The police sought to argue that their arrest of A was justified despite it being based only on the impression of one person in another force (Kent) who was comparing the photographs of two very young children. There was no evidence offered that the officers in Essex who made the decision to arrest, and who effected the arrest of A, had actually seen the photographs themselves to make their own judgment. Rather, they decided to initiate the arrest on the word of a third-party, and without waiting for the simple and effective technological enquiries as to the real abuser’s email address to be completed, a simple step which could have saved so much harm. Indeed, let us not forget that when officers from Essex Police actually did compare the children’s photographs in the interview it was apparently so obvious to them that A’s daughter was not the abuse victim, that the interview terminated within minutes. I think we may rightly ask ourselves how was this allowed to happen ?

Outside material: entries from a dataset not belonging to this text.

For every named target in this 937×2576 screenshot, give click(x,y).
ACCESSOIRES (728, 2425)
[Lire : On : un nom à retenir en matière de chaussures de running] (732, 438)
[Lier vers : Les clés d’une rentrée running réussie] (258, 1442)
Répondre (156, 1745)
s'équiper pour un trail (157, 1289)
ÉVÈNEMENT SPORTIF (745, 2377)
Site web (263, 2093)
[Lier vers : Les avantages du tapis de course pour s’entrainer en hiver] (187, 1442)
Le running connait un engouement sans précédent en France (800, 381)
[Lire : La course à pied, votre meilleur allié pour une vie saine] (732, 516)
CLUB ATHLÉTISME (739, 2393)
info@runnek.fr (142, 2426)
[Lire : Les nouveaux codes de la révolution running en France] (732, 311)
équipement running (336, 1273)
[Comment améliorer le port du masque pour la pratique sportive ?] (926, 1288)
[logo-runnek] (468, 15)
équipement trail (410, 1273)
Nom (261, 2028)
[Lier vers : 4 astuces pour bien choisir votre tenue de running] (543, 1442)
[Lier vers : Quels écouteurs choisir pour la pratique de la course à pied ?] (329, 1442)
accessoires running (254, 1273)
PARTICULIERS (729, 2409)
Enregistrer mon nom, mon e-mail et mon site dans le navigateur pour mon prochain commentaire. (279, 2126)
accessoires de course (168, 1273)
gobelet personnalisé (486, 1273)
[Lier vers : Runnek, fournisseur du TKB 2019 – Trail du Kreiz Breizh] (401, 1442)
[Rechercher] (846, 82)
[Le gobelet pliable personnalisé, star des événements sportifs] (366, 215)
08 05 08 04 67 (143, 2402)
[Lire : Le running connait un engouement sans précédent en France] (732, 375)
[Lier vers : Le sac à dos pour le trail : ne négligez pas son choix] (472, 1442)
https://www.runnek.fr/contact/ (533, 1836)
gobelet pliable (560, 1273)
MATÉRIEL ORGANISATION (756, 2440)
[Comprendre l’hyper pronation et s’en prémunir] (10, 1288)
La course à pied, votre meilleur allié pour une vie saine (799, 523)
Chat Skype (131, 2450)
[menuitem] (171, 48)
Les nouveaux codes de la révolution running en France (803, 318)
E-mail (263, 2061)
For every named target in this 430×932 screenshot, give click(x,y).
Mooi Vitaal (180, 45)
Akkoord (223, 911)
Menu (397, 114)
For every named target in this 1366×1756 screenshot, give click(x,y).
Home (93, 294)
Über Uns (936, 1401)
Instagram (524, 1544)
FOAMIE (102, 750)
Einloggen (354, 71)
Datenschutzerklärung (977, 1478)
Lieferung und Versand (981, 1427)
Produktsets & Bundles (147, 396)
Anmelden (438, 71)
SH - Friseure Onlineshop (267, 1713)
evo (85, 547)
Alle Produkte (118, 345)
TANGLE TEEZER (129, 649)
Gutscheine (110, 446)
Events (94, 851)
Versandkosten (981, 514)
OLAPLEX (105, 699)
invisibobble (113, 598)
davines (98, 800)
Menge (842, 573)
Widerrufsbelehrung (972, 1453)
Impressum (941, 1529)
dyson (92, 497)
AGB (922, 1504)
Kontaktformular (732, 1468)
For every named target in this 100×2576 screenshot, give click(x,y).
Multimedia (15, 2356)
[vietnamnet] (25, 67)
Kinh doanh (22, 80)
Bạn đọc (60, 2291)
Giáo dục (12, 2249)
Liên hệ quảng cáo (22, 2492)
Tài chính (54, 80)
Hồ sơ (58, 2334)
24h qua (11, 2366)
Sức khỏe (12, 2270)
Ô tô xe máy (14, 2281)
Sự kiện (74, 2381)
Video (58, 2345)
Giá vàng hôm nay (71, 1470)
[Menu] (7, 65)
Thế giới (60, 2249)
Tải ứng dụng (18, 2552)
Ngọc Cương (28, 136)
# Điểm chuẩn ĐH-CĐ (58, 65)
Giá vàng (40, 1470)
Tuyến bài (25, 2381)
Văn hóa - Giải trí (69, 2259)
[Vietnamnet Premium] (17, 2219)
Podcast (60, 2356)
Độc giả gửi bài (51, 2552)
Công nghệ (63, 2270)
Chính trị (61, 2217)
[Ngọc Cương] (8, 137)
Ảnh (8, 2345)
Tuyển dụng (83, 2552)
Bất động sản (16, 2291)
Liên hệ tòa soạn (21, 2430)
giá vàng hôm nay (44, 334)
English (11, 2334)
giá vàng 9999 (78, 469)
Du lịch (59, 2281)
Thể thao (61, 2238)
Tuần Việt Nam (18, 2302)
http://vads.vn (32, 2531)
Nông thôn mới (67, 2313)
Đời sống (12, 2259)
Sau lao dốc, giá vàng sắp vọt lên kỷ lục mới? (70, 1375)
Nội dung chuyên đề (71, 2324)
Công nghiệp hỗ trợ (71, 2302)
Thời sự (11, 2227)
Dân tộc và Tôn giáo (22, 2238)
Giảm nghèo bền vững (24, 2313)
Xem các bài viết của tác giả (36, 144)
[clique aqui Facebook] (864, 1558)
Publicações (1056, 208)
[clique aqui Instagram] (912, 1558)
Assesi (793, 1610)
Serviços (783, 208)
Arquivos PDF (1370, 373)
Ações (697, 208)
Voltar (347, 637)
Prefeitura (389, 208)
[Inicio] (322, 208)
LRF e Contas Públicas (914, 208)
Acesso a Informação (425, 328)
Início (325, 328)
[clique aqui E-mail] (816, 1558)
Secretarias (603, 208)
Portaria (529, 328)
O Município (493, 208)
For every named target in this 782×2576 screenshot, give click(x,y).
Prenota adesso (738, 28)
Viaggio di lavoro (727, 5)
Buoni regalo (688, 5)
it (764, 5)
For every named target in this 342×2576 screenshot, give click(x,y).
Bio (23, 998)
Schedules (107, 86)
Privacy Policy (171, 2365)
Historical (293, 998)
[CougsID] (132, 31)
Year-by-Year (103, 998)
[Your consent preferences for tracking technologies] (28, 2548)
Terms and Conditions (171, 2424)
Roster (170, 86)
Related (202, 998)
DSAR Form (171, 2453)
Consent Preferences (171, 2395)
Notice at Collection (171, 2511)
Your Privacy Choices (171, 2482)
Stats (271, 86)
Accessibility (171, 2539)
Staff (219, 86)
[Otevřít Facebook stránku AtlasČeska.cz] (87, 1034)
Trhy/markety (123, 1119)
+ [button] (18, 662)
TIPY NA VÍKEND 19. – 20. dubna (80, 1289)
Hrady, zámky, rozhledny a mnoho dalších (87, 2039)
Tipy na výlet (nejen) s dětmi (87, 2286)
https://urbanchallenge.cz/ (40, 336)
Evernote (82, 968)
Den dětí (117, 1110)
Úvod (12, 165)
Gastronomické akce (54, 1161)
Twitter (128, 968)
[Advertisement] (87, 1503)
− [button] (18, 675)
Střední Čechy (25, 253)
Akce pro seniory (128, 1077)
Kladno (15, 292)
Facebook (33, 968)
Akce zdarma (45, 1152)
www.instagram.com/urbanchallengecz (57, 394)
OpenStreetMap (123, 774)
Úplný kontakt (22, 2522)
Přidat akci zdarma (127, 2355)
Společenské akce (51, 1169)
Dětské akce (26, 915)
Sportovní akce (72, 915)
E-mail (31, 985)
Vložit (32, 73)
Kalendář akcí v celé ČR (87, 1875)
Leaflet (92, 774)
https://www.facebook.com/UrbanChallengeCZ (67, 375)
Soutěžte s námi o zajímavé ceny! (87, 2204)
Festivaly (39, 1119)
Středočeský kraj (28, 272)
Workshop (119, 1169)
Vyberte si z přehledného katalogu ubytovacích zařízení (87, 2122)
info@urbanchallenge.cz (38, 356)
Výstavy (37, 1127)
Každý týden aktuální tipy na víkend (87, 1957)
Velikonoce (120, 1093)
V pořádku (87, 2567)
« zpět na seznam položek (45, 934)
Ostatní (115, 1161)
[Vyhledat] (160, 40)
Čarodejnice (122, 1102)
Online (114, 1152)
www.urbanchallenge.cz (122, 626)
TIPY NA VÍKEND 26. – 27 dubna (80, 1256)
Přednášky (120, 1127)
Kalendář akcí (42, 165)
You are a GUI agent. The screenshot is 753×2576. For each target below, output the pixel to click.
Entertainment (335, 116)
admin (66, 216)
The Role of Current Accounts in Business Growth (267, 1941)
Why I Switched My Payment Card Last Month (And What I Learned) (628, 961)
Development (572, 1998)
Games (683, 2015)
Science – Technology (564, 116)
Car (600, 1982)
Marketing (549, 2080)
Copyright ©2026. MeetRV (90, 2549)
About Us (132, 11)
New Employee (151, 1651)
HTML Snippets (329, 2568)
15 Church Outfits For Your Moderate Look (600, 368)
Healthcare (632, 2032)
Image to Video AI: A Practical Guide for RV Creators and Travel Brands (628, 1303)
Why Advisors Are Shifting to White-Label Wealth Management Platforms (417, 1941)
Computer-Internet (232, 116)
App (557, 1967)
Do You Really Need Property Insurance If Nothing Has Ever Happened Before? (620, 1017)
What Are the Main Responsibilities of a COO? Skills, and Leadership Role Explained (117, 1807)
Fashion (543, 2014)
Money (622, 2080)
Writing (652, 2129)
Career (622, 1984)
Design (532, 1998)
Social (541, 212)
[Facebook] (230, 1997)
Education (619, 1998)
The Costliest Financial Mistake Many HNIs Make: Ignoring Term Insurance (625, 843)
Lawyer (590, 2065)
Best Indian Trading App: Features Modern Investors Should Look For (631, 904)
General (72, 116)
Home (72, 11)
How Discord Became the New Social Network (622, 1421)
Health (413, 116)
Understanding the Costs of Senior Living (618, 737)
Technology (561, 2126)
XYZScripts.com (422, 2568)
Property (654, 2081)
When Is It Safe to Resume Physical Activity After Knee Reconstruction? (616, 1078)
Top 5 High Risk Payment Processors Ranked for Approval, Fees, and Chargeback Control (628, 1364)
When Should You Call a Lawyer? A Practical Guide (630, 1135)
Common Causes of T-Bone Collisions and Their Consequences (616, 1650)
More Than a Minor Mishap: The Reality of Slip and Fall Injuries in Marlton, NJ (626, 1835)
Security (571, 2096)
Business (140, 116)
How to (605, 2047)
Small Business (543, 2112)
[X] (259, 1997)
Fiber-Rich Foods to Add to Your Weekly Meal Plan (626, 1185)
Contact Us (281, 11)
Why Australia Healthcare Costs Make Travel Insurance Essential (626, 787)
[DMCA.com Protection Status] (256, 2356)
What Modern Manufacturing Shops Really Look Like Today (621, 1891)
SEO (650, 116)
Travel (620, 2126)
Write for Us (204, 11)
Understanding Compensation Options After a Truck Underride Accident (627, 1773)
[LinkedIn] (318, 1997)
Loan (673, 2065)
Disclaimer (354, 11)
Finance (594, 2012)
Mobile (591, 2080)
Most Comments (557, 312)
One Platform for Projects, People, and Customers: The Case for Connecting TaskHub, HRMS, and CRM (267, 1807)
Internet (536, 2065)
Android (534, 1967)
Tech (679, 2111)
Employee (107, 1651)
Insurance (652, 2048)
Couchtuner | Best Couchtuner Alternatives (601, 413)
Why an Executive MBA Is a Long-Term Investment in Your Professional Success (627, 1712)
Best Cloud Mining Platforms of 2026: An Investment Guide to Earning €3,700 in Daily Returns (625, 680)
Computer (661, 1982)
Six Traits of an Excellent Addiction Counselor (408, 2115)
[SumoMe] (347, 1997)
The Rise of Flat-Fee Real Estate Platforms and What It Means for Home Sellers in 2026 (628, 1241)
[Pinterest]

I applaud the conduct of Kent Police in that regard, which was sensible and measured even taking into account the seriousness of the crime under investigation, but feel A was entirely right to feel deeply let down by the actions of Essex Police who so clearly ‘jumped the gun’.
Finally and fortunately, I am pleased to report that shortly after my client had taken the robust step of issuing Court proceedings against the Chief Constable, Essex police finally agreed to compensate her substantial damages (although still without any admission of legal liability).
As you can imagine, A intends to spend those damages for the good of her family, and to try to put some of the massive hurt of the last 2 years behind them, but would gladly give every penny of that money away if she could rewind the events of that day, for Essex Police to have not made such a reckless decision to arrest her.
I also hope that the senior officers of the Essex constabulary will reflect long and hard on the facts of this case and put in place the sensible –and simple – precautions and processes which other forces such as Kent have to prevent this ‘nightmare scenario’ happening to other innocent families.